Heterogeneity in transmissibility and shedding SARS-CoV-2 via droplets and aerosols

Background

Which virological factors mediate overdispersion in the transmissibility of emerging viruses remains a long-standing question in infectious disease epidemiology.

Methods

Here, we use systematic review to develop a comprehensive dataset of respiratory viral loads (rVLs) of SARS-CoV-2, SARS-CoV-1 and influenza A(H1N1)pdm09. We then comparatively meta-analyze the data and model individual infectiousness by shedding viable virus via respiratory droplets and aerosols.

Results

The analyses indicate heterogeneity in rVL as an intrinsic virological factor facilitating greater overdispersion for SARS-CoV-2 in the COVID-19 pandemic than A(H1N1)pdm09 in the 2009 influenza pandemic. For COVID-19, case heterogeneity remains broad throughout the infectious period, including for pediatric and asymptomatic infections. Hence, many COVID-19 cases inherently present minimal transmission risk, whereas highly infectious individuals shed tens to thousands of SARS-CoV-2 virions/min via droplets and aerosols while breathing, talking and singing. Coughing increases the contagiousness, especially in close contact, of symptomatic cases relative to asymptomatic ones.

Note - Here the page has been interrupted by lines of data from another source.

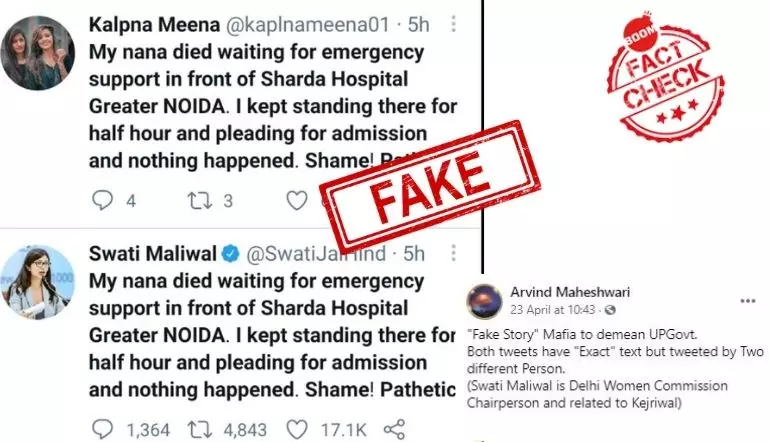Click the verified badge beside Swati Maliwal

click(x=230, y=254)
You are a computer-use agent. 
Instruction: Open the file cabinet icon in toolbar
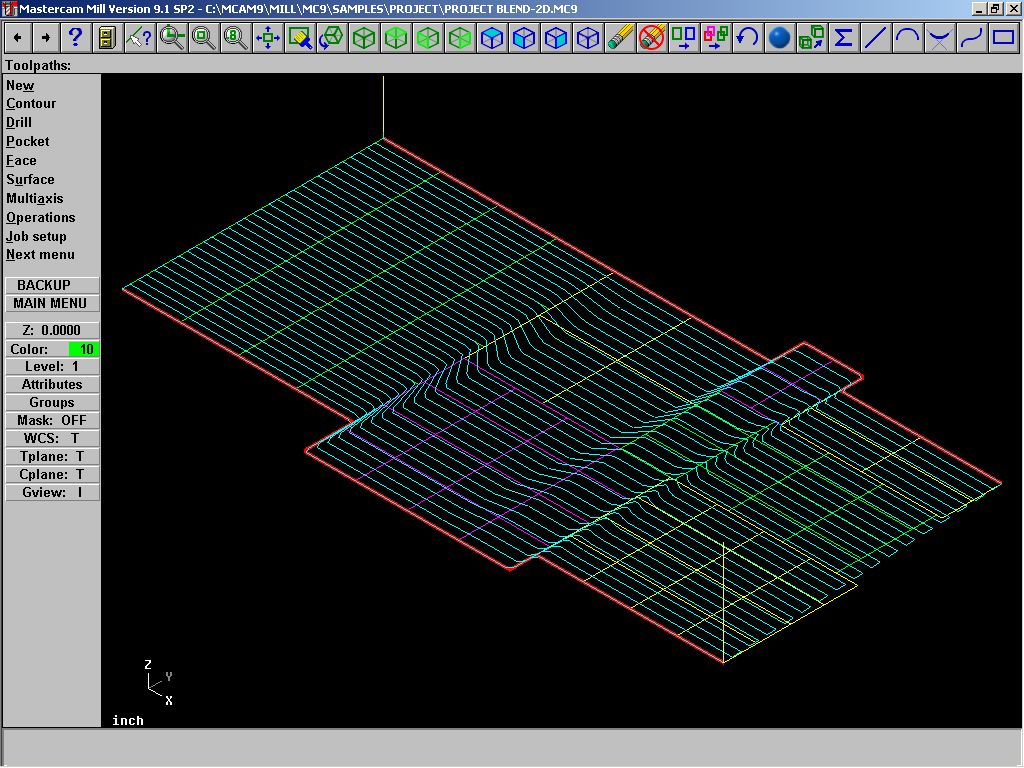(x=106, y=38)
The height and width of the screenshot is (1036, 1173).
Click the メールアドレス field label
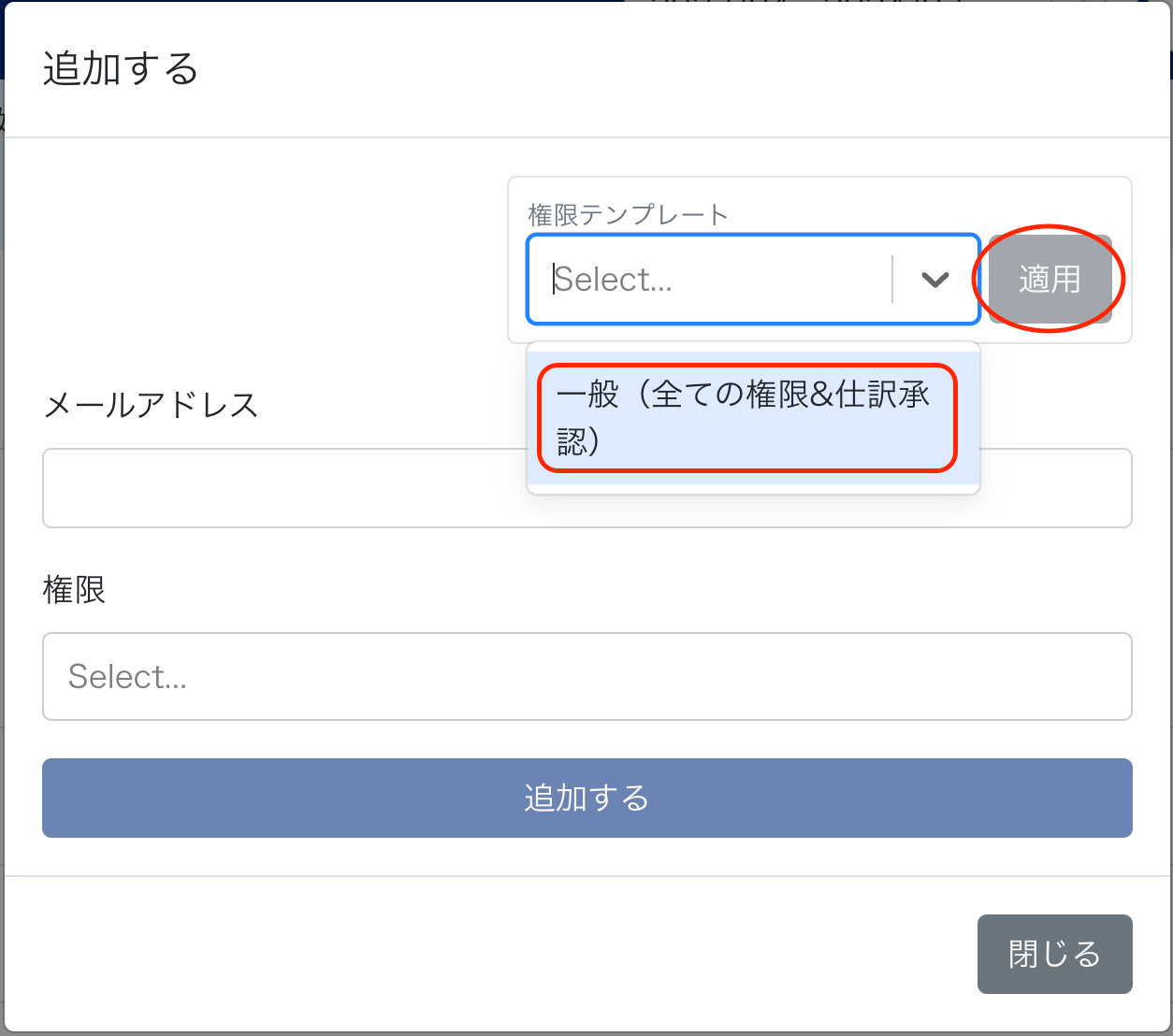coord(151,405)
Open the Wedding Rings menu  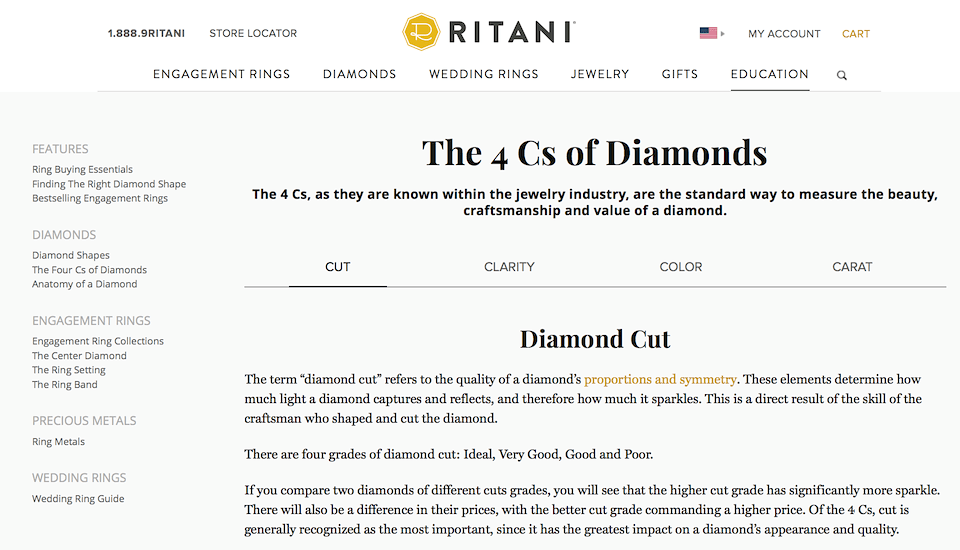click(x=484, y=74)
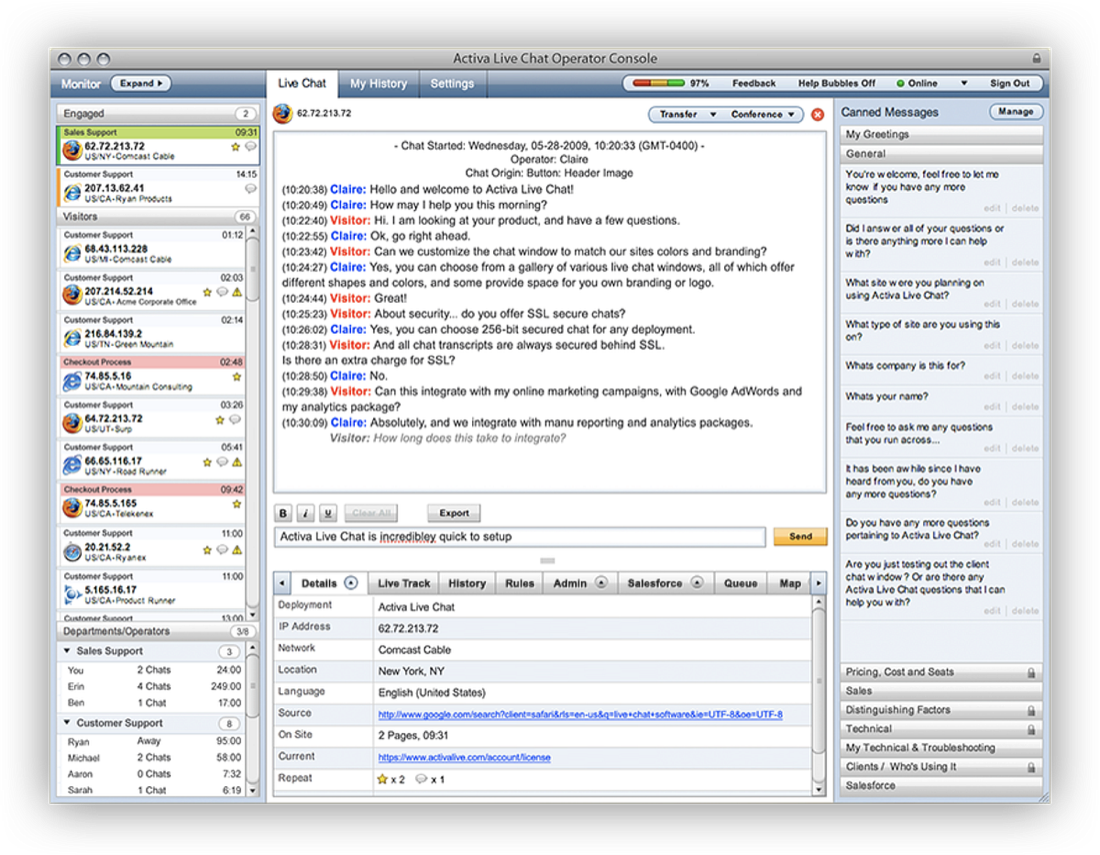Click the star icon next to visitor 64.72.213.72
Image resolution: width=1100 pixels, height=855 pixels.
tap(219, 417)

Infectiousness tends to be elevated between 1 and 5 days post-symptom onset.

Conclusions

Intrinsic case variation in rVL facilitates overdispersion in the transmissibility of emerging respiratory viruses. Our findings present considerations for disease control in the COVID-19 pandemic as well as future outbreaks of novel viruses.

Funding

Natural Sciences and Engineering Research Council of Canada (NSERC) Discovery Grant program, NSERC Senior Industrial Research Chair program and the Toronto COVID-19 Action Fund.